The King’s sleigh was gone from its platform; a group of his guards stood there instead. Occasionally one would swim out to warn back a trespasser.

When Caan and I arrived, the figure of Og, nude save for a loin-cloth, was hovering alone near the center of the open water; his legs were moving very slowly, his four arms waving as he sustained himself. Every eye in the crowd was upon him. His face bore a confident, leering smile—the challenger waiting for his opponent.

Shouts arose as Caan and I pushed forward through the crowd. Caan took my outer garment, and with a grave word of encouragement, left me. My gaze followed him as he swam upward to join the King’s party.

A hush fell upon the crowd. The water now was soundless; then suddenly Og called to me—a sneering shout of defiance. I was not afraid; I was sorry Nona was not here to see me fight.

Slowly I mounted upward through the empty water to meet Og.

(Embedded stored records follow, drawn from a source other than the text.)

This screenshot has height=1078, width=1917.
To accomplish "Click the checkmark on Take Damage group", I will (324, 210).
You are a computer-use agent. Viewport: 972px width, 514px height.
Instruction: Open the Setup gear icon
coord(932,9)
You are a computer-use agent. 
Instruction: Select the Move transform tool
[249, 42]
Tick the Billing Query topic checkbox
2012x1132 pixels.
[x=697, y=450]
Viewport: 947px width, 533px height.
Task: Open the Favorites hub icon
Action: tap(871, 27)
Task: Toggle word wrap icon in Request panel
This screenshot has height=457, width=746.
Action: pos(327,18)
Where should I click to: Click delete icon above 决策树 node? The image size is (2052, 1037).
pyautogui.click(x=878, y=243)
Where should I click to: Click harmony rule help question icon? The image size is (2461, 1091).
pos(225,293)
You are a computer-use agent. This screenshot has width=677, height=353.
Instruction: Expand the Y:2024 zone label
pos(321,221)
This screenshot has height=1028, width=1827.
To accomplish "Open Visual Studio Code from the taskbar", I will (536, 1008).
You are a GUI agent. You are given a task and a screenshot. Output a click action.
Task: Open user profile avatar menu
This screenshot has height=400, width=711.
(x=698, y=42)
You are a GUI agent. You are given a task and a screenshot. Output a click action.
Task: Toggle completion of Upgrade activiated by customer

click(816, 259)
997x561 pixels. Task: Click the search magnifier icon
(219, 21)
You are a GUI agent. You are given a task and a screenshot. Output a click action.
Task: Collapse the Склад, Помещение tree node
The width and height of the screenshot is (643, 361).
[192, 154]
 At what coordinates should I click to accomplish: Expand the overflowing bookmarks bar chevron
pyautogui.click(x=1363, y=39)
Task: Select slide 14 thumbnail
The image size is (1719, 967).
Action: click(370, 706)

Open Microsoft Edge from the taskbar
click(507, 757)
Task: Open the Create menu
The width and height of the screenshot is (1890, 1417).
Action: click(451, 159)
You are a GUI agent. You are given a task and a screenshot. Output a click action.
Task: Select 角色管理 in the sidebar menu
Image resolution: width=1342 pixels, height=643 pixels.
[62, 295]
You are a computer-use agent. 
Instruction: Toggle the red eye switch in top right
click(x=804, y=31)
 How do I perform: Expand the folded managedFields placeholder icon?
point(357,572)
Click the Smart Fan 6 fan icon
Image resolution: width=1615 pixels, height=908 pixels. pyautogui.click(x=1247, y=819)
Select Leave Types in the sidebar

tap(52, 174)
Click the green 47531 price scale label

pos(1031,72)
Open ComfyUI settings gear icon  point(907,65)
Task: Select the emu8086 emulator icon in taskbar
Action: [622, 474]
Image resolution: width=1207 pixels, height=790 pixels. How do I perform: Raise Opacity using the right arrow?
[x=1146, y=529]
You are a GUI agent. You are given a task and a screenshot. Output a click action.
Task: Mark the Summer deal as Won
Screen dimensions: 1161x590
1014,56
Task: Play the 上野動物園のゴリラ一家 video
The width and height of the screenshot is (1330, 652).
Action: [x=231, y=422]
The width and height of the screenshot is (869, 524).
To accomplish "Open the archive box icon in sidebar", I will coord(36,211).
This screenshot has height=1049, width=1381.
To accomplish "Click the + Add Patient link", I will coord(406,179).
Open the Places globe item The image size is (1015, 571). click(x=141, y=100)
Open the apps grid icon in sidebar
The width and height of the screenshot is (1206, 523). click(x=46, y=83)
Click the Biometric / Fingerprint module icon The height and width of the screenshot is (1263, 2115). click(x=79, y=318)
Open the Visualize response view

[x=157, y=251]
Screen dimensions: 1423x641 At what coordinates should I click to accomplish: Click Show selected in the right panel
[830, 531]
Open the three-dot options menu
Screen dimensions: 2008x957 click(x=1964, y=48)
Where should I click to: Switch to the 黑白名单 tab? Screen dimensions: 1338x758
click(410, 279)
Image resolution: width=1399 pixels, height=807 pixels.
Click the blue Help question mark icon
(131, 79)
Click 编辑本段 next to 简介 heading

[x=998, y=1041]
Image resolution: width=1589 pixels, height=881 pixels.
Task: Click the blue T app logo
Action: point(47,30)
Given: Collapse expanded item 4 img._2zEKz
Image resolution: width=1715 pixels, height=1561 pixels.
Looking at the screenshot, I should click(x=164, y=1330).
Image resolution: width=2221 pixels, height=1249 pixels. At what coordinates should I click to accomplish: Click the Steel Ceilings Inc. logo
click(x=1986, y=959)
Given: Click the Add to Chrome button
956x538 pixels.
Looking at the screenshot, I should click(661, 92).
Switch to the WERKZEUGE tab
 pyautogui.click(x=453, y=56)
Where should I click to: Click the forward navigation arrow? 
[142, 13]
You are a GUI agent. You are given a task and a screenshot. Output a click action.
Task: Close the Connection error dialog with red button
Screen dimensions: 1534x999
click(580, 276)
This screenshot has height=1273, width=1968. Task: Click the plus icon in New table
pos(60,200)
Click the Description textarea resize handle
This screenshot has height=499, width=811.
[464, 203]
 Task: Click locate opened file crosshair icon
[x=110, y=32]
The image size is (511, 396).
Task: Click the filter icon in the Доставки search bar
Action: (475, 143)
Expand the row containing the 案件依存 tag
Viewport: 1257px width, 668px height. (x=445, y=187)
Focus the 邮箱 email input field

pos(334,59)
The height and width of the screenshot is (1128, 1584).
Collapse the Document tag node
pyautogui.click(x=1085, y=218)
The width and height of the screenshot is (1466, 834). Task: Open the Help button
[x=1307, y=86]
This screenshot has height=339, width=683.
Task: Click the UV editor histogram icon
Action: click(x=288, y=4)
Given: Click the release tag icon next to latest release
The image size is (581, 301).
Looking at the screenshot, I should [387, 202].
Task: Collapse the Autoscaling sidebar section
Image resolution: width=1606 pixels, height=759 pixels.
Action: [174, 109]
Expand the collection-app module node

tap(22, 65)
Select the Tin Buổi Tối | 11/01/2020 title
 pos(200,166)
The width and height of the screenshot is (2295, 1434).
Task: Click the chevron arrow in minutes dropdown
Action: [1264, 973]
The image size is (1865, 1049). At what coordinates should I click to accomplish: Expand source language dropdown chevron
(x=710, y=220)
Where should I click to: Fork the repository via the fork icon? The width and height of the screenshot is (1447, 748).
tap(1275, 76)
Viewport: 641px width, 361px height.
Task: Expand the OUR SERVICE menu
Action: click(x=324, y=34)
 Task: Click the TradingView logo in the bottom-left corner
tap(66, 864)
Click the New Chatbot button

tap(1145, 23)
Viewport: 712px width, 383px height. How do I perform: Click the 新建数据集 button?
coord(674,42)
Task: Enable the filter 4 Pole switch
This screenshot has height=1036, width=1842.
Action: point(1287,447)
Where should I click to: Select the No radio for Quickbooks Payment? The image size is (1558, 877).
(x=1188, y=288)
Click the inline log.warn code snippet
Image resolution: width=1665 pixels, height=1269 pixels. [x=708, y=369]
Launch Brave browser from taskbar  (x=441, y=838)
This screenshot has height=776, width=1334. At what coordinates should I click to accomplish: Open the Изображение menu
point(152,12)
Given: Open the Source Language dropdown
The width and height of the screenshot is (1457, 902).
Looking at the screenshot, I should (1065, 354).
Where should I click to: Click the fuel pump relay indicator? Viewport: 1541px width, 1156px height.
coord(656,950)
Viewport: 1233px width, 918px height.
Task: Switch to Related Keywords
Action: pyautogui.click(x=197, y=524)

And then the Queen did a curious thing. Her soft but commanding voice rang out over the stillness; she ordered me up to the roof-top.

I obeyed, hovering respectfully before her.

“I hope that you will win,” she said softly, yet loud enough so that all might hear. “You are badly equipped to fight—but you are in the right.”

There was some applause, for Og was not popular in Rax; but she silenced it.

“Go—do your best.” She dismissed me with a gesture.

As I was turning away, my heart swelling with pride at the incident, the young Prince—he was about my own age, and had already shown some liking for me—called out softly but vehemently:

“Nemo, do not let him touch your head and feet at the same time.”

“No,” I said, “and I thank you both.”

I swam slowly back to meet Og. I had no idea what the Prince meant; but I followed his warning as well as I could, until in the heat of the fight, as you shall see, I forgot it.

Og was waiting, facing me alertly. His arms and legs had ceased waving; his body was tense; he was sinking slowly downward. I followed him down with no more than ten feet separating us. I wondered when he would come at me. I would wait; then grip him around his chest and crush him with my superior strength.

The silence in that bright, glaring water was oppressive; we were sinking nearly to the bottom of the arena. Without warning, I doubled my body and dove forward—rushing at Og with all the strength I could put into my swimming strokes.